A bankruptcy judge on Friday placed a potentially formidable obstacle in the path of Don Ahern's attempt to pull Ahern Rentals Inc. out of Chapter 11 proceedings with his dominant ownership position intact.

At a hearing in Reno, U.S. Bankruptcy Court Judge Bruce Beesley said his preliminary understanding of the company's reorganization plan led him to think it could never be approved because it allows Ahern to keep his 97 percent stake while forcing losses on lenders. As a result, he advised an Ahern Rentals attorney to "talk with your clients, very seriously" about revising their position.

However, he deferred until Dec. 7 a decision to allow lenders at loggerheads with Ahern Rentals to submit their own proposals, which would likely greatly dilute or erase Don Ahern's ownership. His brother John Paul Ahern holds the other 3 percent.

The construction equipment leasing company has been family owned for six decades, a span that makes it one of the oldest businesses based in Las Vegas.

The plan, filed on Friday afternoon after the hearing, gives two sets of lenders holding $379.2 million in debt a choice: accepting a discounted lump sum upfront as payment in full or receiving rewritten loans for repayment over a term as long as seven years.

Because of the possibility of full repayment plus interest, Ahern Rentals attorneys set the estimated recovery at 100 percent, which would allow Don Ahern to retain his ownership untouched.

But having seen the terms on a confidential basis on Nov. 21, lenders did not wait the plan's public release to attack it.
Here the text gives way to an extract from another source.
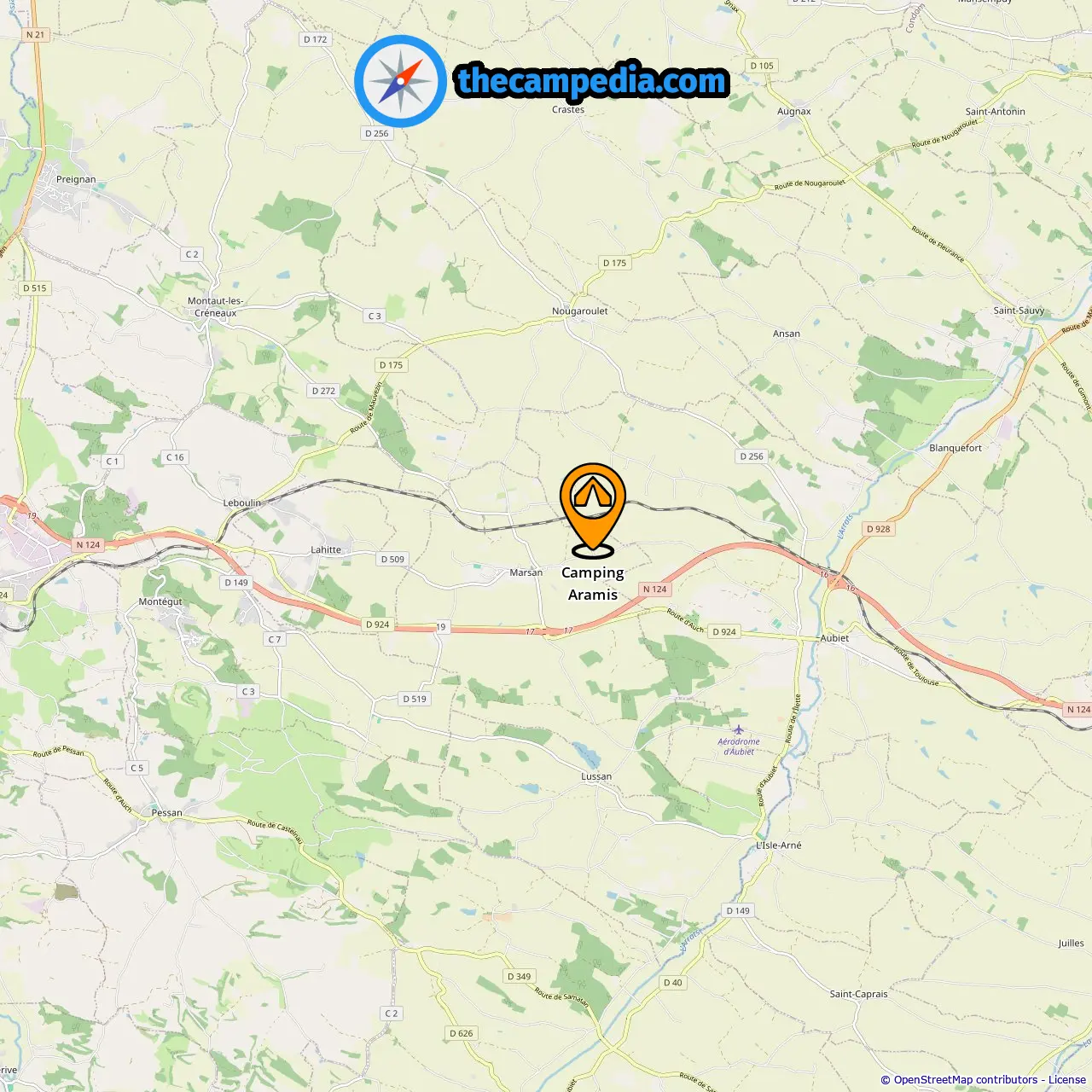Click the D 928 road shield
Laurel Davis, an attorney for one set of lenders, wrote in court papers that the plan would force her clients to choose between "two equally unacceptable options," one of them rewritten loans "on wildly off-market terms"

The current plan, she added, "is so egregious that it does not even offer a reasonable starting point for discussions of a consensual plan" but instead seeks "to bully its secured creditors into accepting less than the are entitled to."

"Some of them (lenders) are saying no way today," said Ahern Rentals attorney William Noall. But he expects that could change over time and through negotiation.

The battle line has formed over what is call the absolute priority rule in Chapter 11, which places a company's owners at the bottom of the repayment ladder. Unless all the other creditors are repaid in full, the owners face the loss of part or all of their stakes.

"I do not believe that a payout over time satisfies the absolute priority rule," Beesley said.

The only way around it, he added, was for the owners to inject a "substantial" amount of fresh cash or its equivalent when the plan is approved. In essence, this would force Don Ahern to buy back the company.

The submission of a plan was stretched out to November in part because Ahern Rentals said it was installing new software designed to deliver much accurate financial projections than the company's current version of Excel. Nevertheless, Noall said, the plan includes data developed by the old system because the new one still has bugs.

"I don't think technology is going to solve the problem here, and you need to tell your clients that," Beesley said.